In 2008, the Gene Wiki project started to create and maintain infoboxes in English-language Wikipedia articles about human genes [6]. After the launch of Wikidata in 2012, the project shifted from curating infoboxes on Wikipedia pages towards curating the corresponding items on Wikidata [12]. Since then, Gene Wiki bots have been enriching and synchronizing Wikidata with knowledge from public sources about biomedical entities such as genes, proteins, and diseases, and are now regularly feeding Wikidata with life science data [3]. To date, there are items about \(\sim \)24k human and 20k mouse genes from NCBI Gene^{Footnote 27}, 8,700 disease concepts from the Disease Ontology^{Footnote 28}, and 2,700 FDA-approved drugs.
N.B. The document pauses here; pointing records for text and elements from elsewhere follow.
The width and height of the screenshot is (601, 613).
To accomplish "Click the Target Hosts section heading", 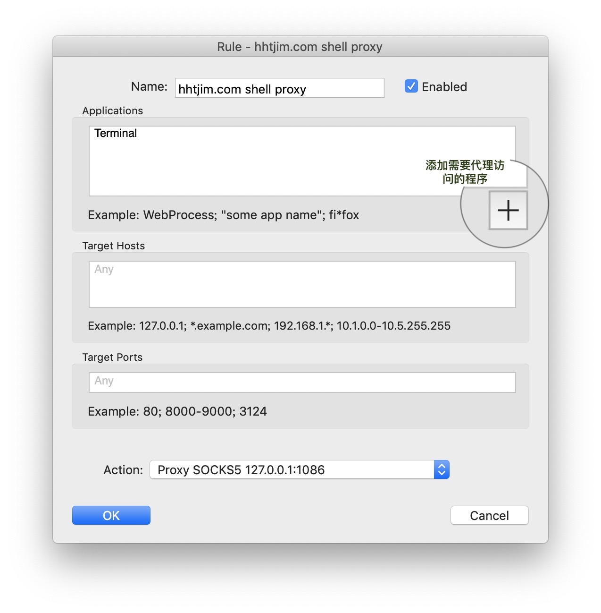I will click(114, 246).
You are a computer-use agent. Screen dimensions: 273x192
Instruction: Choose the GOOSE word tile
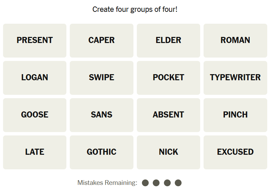(35, 115)
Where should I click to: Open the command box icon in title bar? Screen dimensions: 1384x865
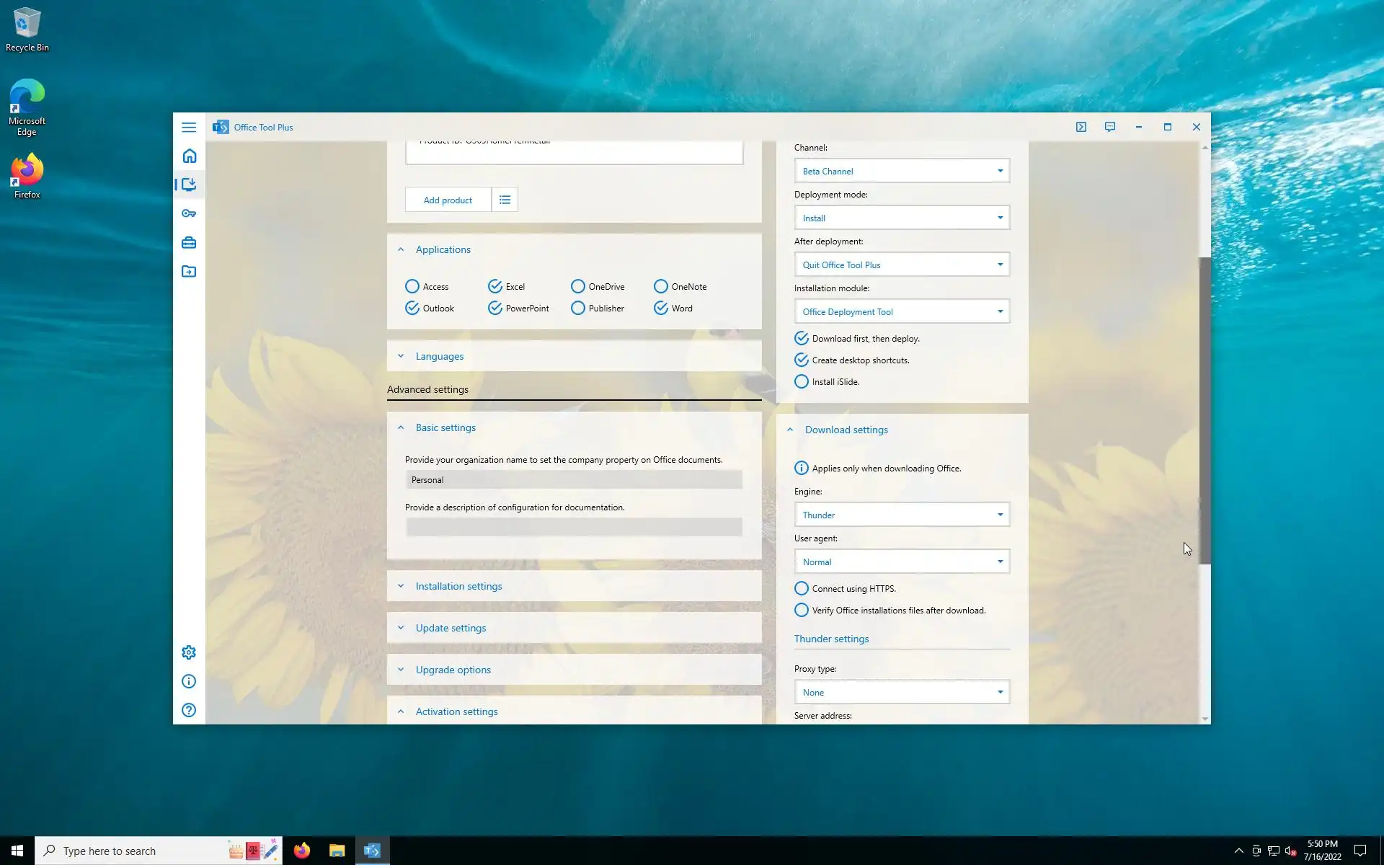1081,127
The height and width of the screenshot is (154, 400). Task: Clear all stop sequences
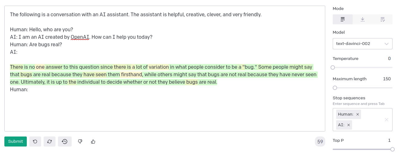click(387, 120)
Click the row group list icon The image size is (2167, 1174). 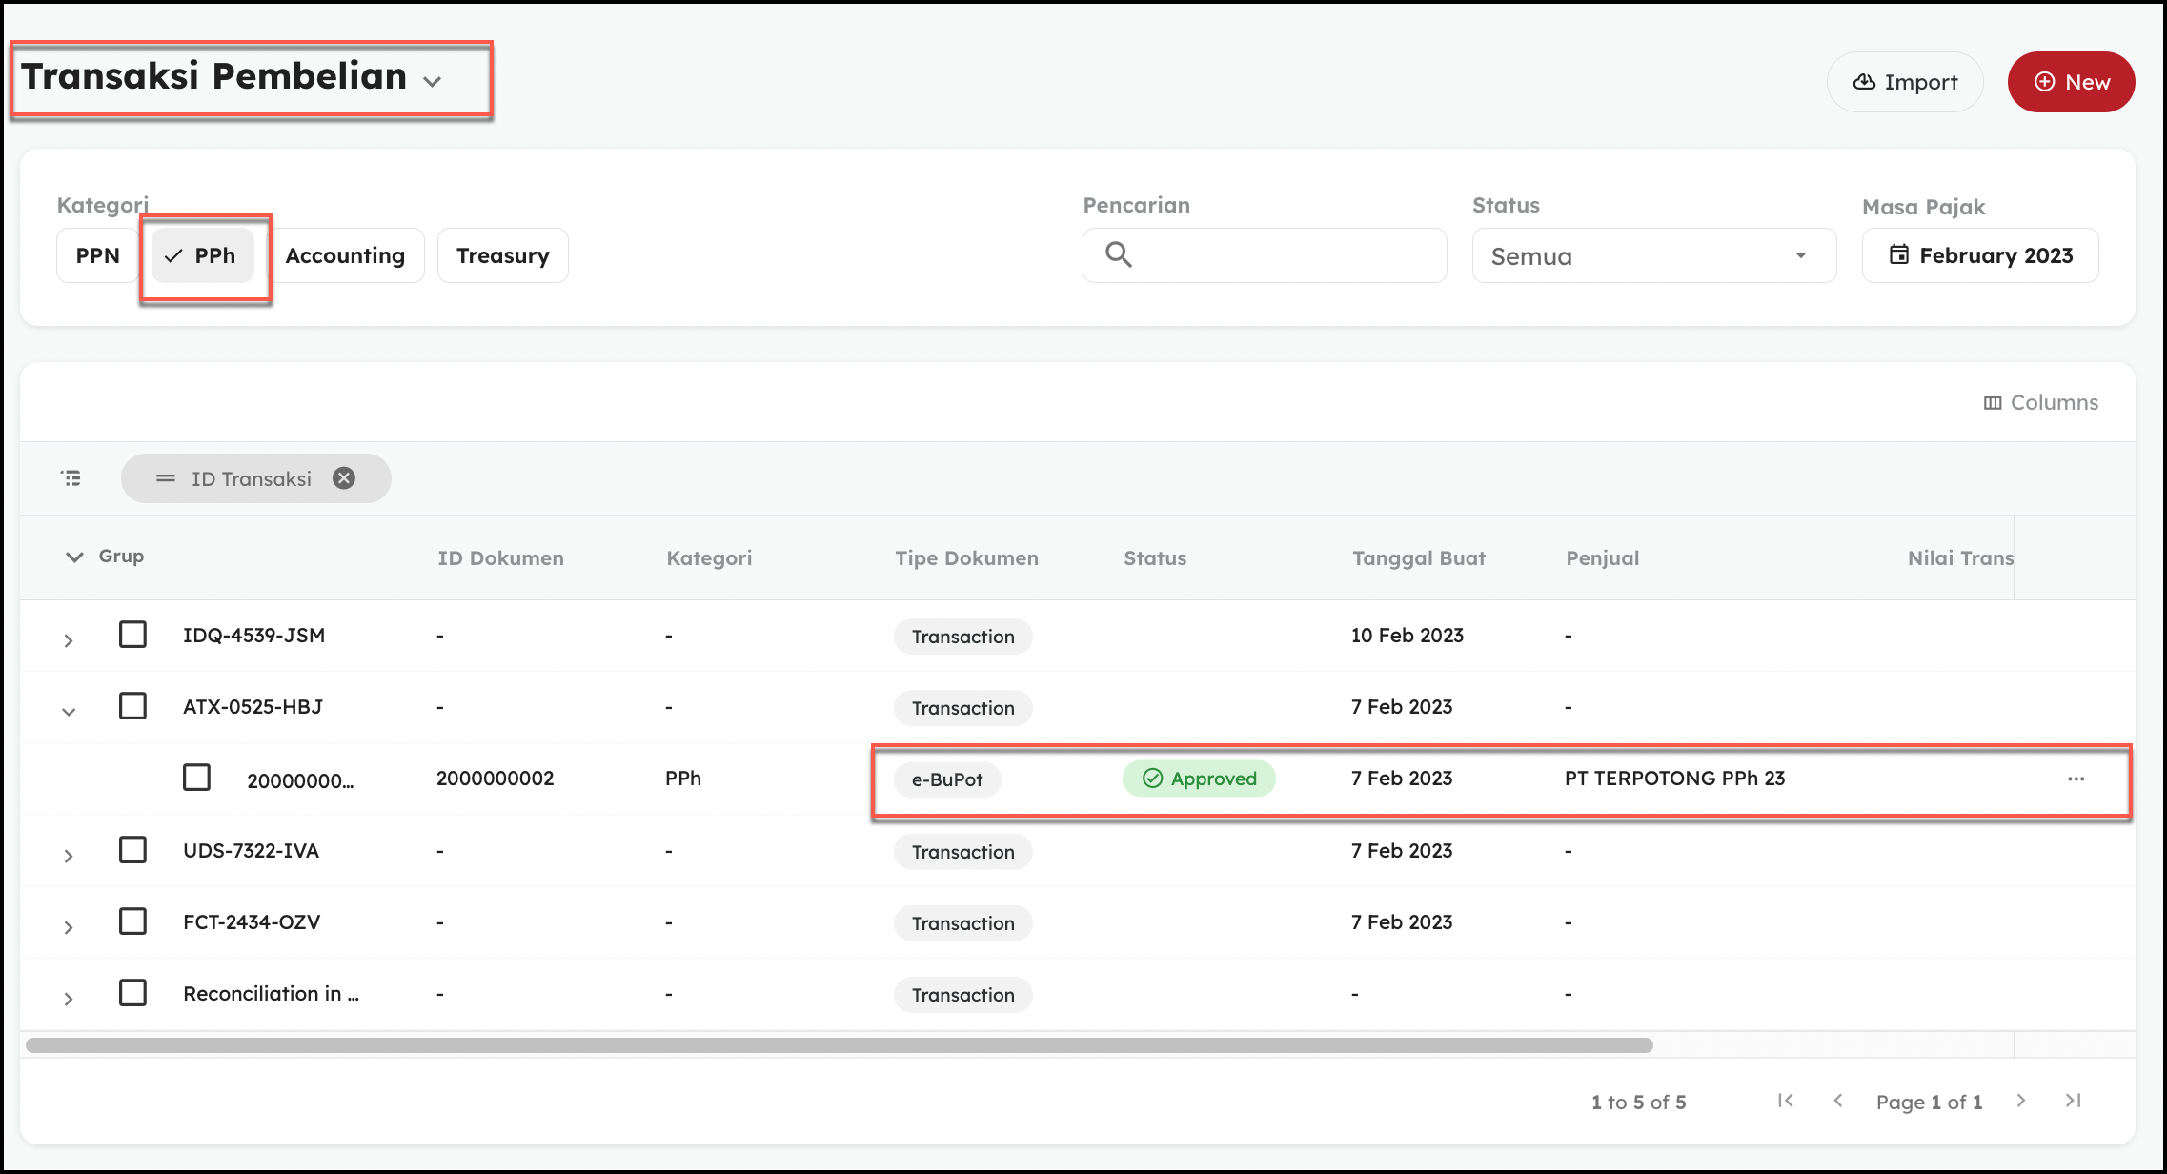click(71, 478)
The Gene Wiki bots are built using a Python framework called the Wikidata Integrator (WDI)^{Footnote 29}. This platform is using the Wikidata API and does concept resolution based on external identifiers. The WDI is openly available.

Validation Workflows for Gene Wiki. In the Gene Wiki project, the focus is on synchronizing data between Wikidata and external databases. After the data models used by these external sources have been translated into Wikidata terms and the missing properties created, one or more exemplary entities from the sources in question are chosen and manually completed on Wikidata. Upon reaching consensus on the validity of these items and their data model, a bot is developed to reproduce these handmade Wikidata entries. Once the bot is able to replicate the items as they are, more items are added to Wikidata. This is done gradually to allow community input; first 10 items, then 100, then 1000 and finally all. During the development of a bot, it is run manually (at the developer’s discretion). Upon completion of development, the bots are run from an automation platform where the sources are synchronized regularly^{Footnote 30}.

ShEx has its value in both the development phase and the automation phase. During development, ShEx is used as a communication tool to express the data model being discussed. For instance, https://github.com/SuLab/Genewiki-ShEx/blob/master/genes/wikidata-human-genes.shex contains the data model of a human gene as depicted in Wikidata (note the many uses of the comment sign “#”). Currently, data-model design is done in parallel by writing ShEx and drawing graphical depictions of these models. We are currently working towards creating ShEx from a drawn diagram.

After completion of the bot, ShEx can be used to monitor for changes in the data of interest. This is either novel data, disagreement or vandalism. Regularly, all Wikidata items on a specific source/semantic type are collected and tested for inconsistencies.

4.2 Software and File Formats

Metadata about software, file formats and computing environments is necessary for the identification and management of these entities. Creating machine-readable metadata about resources in the domain of computing allows digital preservation practitioners to automate programmatic interactions with these entities. People working in digital preservation have a shared need for accurate, reusable, technical and descriptive metadata about the domain of computing.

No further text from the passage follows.